═══ Texte extrait

Edito. France/Maroc : Dégel en vue ?

 Edito. France/Maroc : Dégel en vue ?

Christophe Lecourtier, Directeur général de BUSINESS FRANCE, nominé au poste d’ambassadeur de France au Maroc.

Faut-il vraiment se fier aux effets d’annonce qui s’accélèrent pour nous persuader d’un retour de flamme imminent entre la France et le Maroc ? On apprend ainsi qu’Emmanuel Macron n’est pas contre la nomination de Christophe Lecourtier à l’ambassade de France au Maroc. Bien au contraire, l’information nous a été confirmée par des proches de Laurent Saint-Martin, président du groupe macroniste au conseil régional d’Île-de-France.

 

Ce dernier devrait prendre les rênes de Business France, l’organisme chargé de promouvoir les entreprises françaises à l’international, à la suite du départ de Christophe Lecourtier. Directeur général de Business France depuis 2017 et en principe jusqu’à 2025, Christophe Lecourtier a été jugé apte à gérer l’une des représentations diplomatiques (Rabat) les plus emblématiques de l’Hexagone en raison de ses liens profonds avec l’élite du monde des affaires marocaines. L’ambassade de France à Rabat qui lui est promise, vacante depuis plusieurs mois, est un poste clé pour renouer le fil des relations diplomatico-économiques entre la France et le Maroc.

══════
═══ Données recueillies

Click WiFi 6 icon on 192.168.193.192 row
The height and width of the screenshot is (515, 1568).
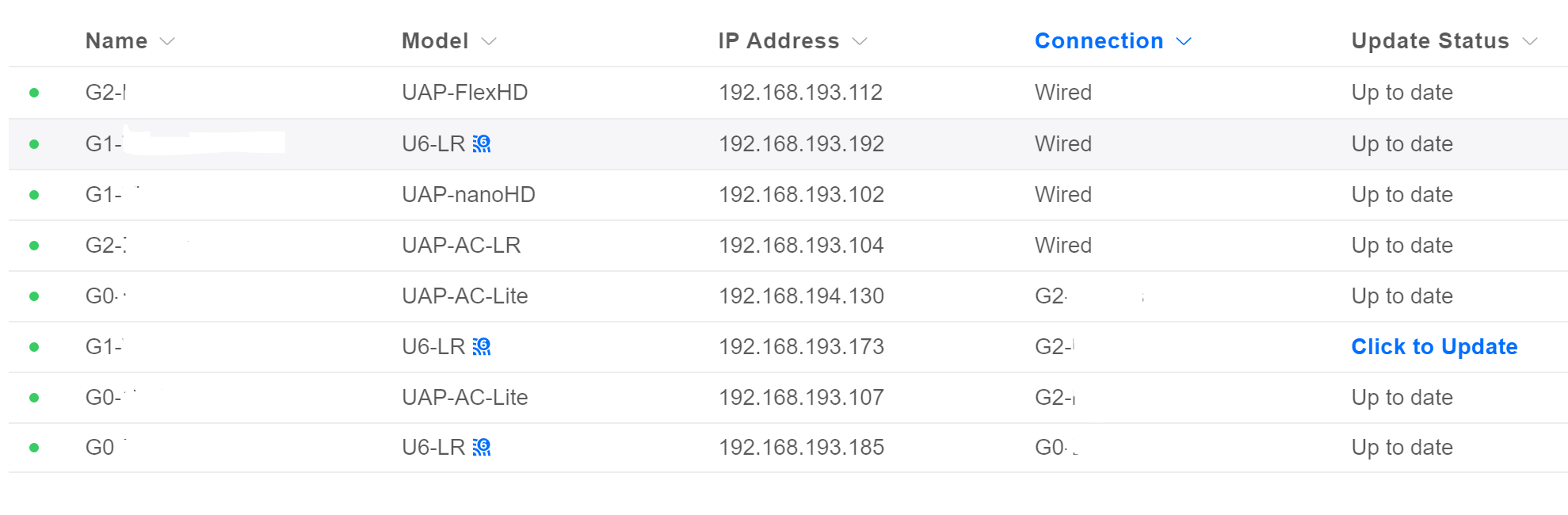tap(482, 143)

══════

[À faire]
1) D'après l'éditorial sur les relations franco-marocaines, depuis quelle année Christophe Lecourtier est-il directeur général de Business France ?
2) Expliquez, à partir de l'éditorial sur les relations franco-marocaines, pourquoi Christophe Lecourtier a été jugé apte à diriger l'ambassade de France à Rabat.

[Solutions par tâche]
1) Il est directeur général de Business France depuis 2017.

2) Il a été jugé apte à gérer cette représentation diplomatique en raison de ses liens profonds avec l'élite du monde des affaires marocaines. Ce poste, vacant depuis plusieurs mois, est considéré comme clé pour renouer le fil des relations diplomatico-économiques entre la France et le Maroc.